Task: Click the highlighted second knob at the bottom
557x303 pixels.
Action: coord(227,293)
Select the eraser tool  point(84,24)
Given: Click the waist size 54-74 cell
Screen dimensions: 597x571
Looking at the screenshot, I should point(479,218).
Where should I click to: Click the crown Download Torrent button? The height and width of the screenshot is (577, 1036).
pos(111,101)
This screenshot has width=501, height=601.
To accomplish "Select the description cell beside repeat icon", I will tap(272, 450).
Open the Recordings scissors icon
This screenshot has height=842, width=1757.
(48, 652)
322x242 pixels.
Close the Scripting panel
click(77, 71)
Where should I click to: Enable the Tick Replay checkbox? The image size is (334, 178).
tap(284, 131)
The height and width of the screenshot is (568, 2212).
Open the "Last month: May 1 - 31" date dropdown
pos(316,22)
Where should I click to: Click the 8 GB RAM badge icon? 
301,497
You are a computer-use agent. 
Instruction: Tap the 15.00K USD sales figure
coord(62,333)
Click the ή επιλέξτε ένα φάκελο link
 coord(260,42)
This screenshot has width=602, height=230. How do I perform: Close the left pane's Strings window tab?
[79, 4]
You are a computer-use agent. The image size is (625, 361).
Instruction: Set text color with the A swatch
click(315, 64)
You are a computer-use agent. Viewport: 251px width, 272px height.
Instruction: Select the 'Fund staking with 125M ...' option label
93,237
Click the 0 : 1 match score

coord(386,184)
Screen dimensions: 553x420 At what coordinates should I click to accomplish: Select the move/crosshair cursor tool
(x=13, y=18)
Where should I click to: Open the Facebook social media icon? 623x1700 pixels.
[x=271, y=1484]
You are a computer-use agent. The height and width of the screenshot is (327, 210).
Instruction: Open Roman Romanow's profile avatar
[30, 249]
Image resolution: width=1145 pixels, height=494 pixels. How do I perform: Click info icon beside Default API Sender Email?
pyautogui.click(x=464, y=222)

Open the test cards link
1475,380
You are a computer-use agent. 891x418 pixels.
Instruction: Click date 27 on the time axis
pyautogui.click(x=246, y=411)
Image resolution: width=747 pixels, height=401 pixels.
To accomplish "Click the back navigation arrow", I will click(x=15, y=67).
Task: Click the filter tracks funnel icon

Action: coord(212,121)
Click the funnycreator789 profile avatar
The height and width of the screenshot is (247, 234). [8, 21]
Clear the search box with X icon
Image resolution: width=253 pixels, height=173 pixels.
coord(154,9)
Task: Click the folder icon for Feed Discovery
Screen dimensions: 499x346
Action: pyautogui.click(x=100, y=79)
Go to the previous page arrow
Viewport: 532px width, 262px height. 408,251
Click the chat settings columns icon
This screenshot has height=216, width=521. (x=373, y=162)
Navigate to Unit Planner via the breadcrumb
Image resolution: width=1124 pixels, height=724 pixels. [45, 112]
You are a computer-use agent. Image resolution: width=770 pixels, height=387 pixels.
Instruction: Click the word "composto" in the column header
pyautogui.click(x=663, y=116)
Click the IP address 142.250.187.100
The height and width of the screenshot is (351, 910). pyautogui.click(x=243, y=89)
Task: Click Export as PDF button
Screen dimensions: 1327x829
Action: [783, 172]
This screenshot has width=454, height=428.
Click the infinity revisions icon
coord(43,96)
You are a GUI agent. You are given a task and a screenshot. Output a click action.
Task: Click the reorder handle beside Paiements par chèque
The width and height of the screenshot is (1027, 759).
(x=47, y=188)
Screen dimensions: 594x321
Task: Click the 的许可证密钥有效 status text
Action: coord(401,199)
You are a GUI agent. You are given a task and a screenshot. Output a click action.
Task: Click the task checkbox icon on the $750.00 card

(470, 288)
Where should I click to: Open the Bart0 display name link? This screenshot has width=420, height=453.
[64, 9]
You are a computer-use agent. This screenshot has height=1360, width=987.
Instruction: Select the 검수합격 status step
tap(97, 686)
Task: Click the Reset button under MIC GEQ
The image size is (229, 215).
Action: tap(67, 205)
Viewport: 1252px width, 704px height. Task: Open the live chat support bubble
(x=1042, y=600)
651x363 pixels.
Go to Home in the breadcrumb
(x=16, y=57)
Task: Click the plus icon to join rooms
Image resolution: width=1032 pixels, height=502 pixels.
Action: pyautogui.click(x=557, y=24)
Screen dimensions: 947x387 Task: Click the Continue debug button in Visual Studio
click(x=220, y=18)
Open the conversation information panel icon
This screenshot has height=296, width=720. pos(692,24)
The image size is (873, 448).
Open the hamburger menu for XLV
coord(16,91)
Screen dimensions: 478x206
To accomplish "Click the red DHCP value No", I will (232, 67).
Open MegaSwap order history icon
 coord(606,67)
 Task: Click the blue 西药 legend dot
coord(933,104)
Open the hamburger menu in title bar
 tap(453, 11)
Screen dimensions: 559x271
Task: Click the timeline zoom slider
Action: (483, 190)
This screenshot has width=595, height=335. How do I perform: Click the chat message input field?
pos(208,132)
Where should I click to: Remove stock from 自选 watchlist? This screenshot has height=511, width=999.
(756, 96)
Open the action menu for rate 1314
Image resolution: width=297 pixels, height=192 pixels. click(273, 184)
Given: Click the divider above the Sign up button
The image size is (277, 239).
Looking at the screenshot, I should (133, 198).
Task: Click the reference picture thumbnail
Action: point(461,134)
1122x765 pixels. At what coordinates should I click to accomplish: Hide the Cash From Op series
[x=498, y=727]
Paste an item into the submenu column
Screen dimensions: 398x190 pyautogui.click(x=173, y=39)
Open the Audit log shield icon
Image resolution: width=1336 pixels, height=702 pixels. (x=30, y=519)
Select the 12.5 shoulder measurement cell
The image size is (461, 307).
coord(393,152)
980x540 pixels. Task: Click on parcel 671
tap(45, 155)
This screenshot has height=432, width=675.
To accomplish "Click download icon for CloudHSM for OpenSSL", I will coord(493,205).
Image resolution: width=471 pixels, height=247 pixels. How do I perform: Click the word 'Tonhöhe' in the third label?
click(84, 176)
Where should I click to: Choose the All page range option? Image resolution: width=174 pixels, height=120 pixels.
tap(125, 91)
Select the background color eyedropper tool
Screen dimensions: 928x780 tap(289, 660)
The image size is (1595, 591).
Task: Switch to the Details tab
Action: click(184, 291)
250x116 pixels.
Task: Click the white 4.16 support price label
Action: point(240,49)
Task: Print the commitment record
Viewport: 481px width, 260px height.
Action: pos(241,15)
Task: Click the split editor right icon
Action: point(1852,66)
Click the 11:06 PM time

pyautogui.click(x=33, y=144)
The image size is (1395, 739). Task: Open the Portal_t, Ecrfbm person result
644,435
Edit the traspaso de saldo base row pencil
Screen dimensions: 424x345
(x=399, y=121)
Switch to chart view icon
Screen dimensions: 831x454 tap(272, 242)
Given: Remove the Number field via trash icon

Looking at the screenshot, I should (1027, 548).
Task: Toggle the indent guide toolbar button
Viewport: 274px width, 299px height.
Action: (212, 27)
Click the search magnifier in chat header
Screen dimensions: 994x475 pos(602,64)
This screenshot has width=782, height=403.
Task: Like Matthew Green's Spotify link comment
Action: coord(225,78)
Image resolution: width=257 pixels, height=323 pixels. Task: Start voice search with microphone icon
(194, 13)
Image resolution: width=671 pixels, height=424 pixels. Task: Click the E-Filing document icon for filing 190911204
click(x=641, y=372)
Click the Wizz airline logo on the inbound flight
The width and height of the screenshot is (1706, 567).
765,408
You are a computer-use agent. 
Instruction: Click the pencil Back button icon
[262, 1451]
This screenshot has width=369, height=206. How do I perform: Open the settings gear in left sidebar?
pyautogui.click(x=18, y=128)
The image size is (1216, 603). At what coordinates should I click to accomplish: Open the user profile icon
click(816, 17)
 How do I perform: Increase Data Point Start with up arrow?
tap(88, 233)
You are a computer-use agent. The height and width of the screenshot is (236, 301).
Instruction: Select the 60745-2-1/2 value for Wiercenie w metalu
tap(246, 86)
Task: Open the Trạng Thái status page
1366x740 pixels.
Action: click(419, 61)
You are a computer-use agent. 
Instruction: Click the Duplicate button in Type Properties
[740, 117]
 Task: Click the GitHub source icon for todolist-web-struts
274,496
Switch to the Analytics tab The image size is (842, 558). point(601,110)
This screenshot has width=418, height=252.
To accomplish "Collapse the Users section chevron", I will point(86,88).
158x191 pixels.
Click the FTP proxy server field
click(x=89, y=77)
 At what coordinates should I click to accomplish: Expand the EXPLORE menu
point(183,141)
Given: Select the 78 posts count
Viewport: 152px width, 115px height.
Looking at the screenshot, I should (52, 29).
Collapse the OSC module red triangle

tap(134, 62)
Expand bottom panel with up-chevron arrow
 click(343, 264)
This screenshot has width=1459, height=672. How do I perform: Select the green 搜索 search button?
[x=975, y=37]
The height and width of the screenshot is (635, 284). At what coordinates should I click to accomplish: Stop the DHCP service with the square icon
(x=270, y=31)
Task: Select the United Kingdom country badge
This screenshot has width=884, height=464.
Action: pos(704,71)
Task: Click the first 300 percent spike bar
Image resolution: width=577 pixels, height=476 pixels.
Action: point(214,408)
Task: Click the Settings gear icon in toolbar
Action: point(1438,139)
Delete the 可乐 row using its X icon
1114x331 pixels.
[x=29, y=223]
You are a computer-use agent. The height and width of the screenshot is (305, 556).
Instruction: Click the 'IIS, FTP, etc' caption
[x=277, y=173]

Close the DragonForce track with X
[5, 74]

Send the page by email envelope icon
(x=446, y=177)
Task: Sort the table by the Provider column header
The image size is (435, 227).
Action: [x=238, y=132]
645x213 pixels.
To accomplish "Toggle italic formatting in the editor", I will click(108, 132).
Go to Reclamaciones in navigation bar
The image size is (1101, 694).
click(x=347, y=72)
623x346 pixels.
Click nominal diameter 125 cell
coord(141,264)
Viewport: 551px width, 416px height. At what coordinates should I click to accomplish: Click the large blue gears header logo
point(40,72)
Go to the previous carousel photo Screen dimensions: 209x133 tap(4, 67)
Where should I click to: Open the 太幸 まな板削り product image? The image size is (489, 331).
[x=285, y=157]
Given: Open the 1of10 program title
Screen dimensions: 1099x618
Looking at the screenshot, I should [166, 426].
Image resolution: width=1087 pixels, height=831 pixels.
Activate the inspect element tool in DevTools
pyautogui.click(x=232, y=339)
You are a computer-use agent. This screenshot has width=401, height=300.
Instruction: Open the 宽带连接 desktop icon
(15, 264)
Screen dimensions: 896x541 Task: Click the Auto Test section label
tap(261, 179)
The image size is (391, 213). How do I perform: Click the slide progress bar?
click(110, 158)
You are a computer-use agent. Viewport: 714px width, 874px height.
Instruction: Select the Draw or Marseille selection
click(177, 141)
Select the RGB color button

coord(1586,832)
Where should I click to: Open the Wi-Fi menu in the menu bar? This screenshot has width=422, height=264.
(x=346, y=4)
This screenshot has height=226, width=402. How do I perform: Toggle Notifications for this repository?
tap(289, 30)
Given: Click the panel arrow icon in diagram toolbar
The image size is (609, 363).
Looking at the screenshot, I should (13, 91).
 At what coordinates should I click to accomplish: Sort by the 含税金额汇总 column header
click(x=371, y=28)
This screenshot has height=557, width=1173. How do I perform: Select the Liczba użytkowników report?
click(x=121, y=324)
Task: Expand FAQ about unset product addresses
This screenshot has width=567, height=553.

Instructions to follow
All lines with the word "will" must be located in the data and copied.

Answer for this exercise
To accomplish "Select the description cell beside repeat icon", I will tap(272, 450).
To accomplish "Click the back navigation arrow", I will click(x=15, y=67).
To accomplish "Click the red DHCP value No", I will (232, 67).
To accomplish "Click download icon for CloudHSM for OpenSSL", I will coord(493,205).
To accomplish "Collapse the Users section chevron", I will point(86,88).
To accomplish "Toggle italic formatting in the editor", I will click(108, 132).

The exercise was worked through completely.